▶ _Data supplied_:
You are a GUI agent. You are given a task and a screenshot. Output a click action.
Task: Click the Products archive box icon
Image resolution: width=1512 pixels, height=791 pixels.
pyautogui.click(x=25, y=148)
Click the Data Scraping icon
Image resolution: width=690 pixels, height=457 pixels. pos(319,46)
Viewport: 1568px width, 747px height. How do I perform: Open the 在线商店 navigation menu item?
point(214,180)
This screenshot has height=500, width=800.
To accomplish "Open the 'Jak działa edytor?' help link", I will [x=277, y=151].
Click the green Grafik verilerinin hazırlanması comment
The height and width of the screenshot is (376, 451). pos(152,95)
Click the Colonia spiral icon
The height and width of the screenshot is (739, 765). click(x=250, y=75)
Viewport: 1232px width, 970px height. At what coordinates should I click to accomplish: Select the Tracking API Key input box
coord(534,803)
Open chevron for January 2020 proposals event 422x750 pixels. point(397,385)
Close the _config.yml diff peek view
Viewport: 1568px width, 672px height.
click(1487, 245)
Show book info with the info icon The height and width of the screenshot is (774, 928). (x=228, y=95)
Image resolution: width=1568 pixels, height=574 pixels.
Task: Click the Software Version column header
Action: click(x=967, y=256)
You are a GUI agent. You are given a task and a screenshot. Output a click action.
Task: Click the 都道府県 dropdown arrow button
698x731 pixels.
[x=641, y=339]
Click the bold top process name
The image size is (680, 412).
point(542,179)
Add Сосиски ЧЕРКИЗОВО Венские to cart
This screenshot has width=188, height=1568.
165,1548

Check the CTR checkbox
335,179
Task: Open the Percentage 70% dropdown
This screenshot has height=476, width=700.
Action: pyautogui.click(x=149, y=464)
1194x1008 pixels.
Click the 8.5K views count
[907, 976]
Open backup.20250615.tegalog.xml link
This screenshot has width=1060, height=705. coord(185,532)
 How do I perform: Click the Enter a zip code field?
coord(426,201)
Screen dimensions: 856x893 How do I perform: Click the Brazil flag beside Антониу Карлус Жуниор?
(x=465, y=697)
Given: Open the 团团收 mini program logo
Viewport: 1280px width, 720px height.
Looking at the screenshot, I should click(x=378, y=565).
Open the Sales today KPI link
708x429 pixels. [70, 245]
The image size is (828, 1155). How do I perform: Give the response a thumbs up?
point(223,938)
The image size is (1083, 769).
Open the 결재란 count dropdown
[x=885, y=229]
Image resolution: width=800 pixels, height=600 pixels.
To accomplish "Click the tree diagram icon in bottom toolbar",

▶ _Directions for this task_:
The full listing above is to be given again exactly.

▶ _Written response_:
You are a GUI agent. You are given a task and a screenshot. Output a click action.
Task: Click the Products archive box icon
Image resolution: width=1512 pixels, height=791 pixels.
pyautogui.click(x=25, y=148)
Click the Data Scraping icon
Image resolution: width=690 pixels, height=457 pixels. pos(319,46)
Viewport: 1568px width, 747px height. How do I perform: Open the 在线商店 navigation menu item?
point(214,180)
This screenshot has height=500, width=800.
To accomplish "Open the 'Jak działa edytor?' help link", I will [x=277, y=151].
Click the green Grafik verilerinin hazırlanması comment
The height and width of the screenshot is (376, 451). pos(152,95)
Click the Colonia spiral icon
The height and width of the screenshot is (739, 765). click(x=250, y=75)
Viewport: 1232px width, 970px height. At what coordinates should I click to accomplish: Select the Tracking API Key input box
coord(534,803)
Open chevron for January 2020 proposals event 422x750 pixels. point(397,385)
Close the _config.yml diff peek view
Viewport: 1568px width, 672px height.
click(1487, 245)
Show book info with the info icon The height and width of the screenshot is (774, 928). (x=228, y=95)
Image resolution: width=1568 pixels, height=574 pixels.
Task: Click the Software Version column header
Action: click(x=967, y=256)
You are a GUI agent. You are given a task and a screenshot. Output a click action.
Task: Click the 都道府県 dropdown arrow button
698x731 pixels.
[x=641, y=339]
Click the bold top process name
The image size is (680, 412).
point(542,179)
Add Сосиски ЧЕРКИЗОВО Венские to cart
This screenshot has width=188, height=1568.
165,1548

Check the CTR checkbox
335,179
Task: Open the Percentage 70% dropdown
This screenshot has height=476, width=700.
Action: pyautogui.click(x=149, y=464)
1194x1008 pixels.
Click the 8.5K views count
[907, 976]
Open backup.20250615.tegalog.xml link
This screenshot has width=1060, height=705. coord(185,532)
 How do I perform: Click the Enter a zip code field?
coord(426,201)
Screen dimensions: 856x893 How do I perform: Click the Brazil flag beside Антониу Карлус Жуниор?
(x=465, y=697)
Given: Open the 团团收 mini program logo
Viewport: 1280px width, 720px height.
Looking at the screenshot, I should click(x=378, y=565).
Open the Sales today KPI link
708x429 pixels. [70, 245]
The image size is (828, 1155). How do I perform: Give the response a thumbs up?
point(223,938)
The image size is (1083, 769).
Open the 결재란 count dropdown
[x=885, y=229]
Image resolution: width=800 pixels, height=600 pixels.
To accomplish "Click the tree diagram icon in bottom toolbar",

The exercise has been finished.